Thursday, August 6, 2009

From Despairing to Energized

There are moments in my life that I perceive as more challenging than others. It might be a big event like changing jobs or moving from one place or another. It might be a small event like not eating properly and my body responding with allergies or with wobbly sugar levels. It can even be something as basic as my monthly female thing or not having slept enough.

Sometimes challenge doesn't seem to be the right word to describe my situation (in my mind!). Instead of an exciting challenge, I see the bad, unwelcome, horrible, un-overcome-able challenge. In these moments, I have often give myself the feeling of despair; I seem to drift on water like a boat that lost his anchor. I lose all direction or clarity...

The funny thing is that it's not the situation that is the problem. I can have exactly the same challenge over and over and respond differently each time. Lots of times, I fully embrace the situation, loving end enjoying the challenge. Other times, I struggle with frustration. And sometimes... I completely despair. My conclusion: it's not the situation that is doing it to me; I am doing it with the situation.

Energized or Despairing
In any situation, I can be emotionally and/or physically challenged in a happy energizing way or in an unhappy despairing way.

In the happy approach, I am in control of my thinking and what I am doing. I am creative in making plans and executing them. I am enjoying my process of working through the challenge.

In the unhappy, despairing approach, I feel emotionally and/or physically exhausted. I don't seem to understand what is happening with me or anything around me. The world has gone "alien" on me.

Moving from Despairing to Energized
If challenges seem to influence me in an unhappy way, I normally handle them by going to bed early and making sure I eat correctly. Most of the time this does the trick! I get back on the rails overnight, and the next day I approach the challenge with new clarity and enthusiasm.

I think we all have ways to help ourselves though challenging times with simple things like sleeping and eating well. The trick is knowing what they are and being aware of when we need them. If we do this, then challenges are an amazing and exciting part of life .

Improving Your Awareness
The first key to avoiding despair is early recognition that you might not be at your best. There are several clues that come to mind.

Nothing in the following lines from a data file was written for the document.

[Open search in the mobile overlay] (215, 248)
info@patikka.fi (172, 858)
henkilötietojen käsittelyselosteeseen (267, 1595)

First Clue: You responded as you normally do when of dealing with the challenge and it's not helping. You still feel lousy and it's getting worse over time.

Second Clue: Your thoughts keep slipping from specific examples to general conclusions. For example, instead of one difficult teacher at school, all teachers have become horrible creatures. Instead of a single bad day at work, nothing ever seems to go right and you're ready to quit and find a job! Instead of one employee needing additional attention and training, you're ready to fire the entire department.

Third Clue: Instead of sharing your thoughts and feelings with others and working them through, you start to bottle them up inside.

These are some of my clues. I'm sure that, if you think about it (and perhaps ask those who are close to you), you can come up with yours. The key is knowing your early warning signs are and then being aware of them when challenges arise.

Climbing Out of Despair
After climbing out of my despair, I am always surprised how easy it was. In the end, it only takes a few simple steps that I repeat until I feel better. The fun thing is that the same list is a great maintenance plan that can prevent me from despairing in the first place!
  1. Admit that you don't feel well and that it's okay not to feel well
  2. Decide that there is a way to get through this
  3. Find someone who will listen to you. Call me or someone else who is willing to ask helpful questions without having to repair you or your situation would be a great choice. If someone like that is not available, I recommend to use a piece of paper.
  4. State or write down the first despairing thought or feeling that comes to mind.
  5. Explore what you stated or wrote. Challenge generalizations, unhappiness provoking thoughts, and limiting beliefs. Go for it!
  6. Create a list of solutions, steps or actions that you might take to gain control of your situation and feelings. Don't worry about getting it right or solving everything at once. Just list some things that you might do to move in a positive direction.
  7. If needed, go back to step 2 and repeat the exercise until you feel your despair has transformed into a manageable challenge
  8. If none of the above is working, then it may be time to simply take a break, eat something good for you or go to bed. Take care of yourself first, and the rest will come.

1 comment:

  1. Intersting: to me changing job is a small event and changing my eating habits are a big event. - but small or big, it's also interesting how we respond physically to events, even good and exciting ones.
    Well, it's always nice to have a mentor around to pose some questions.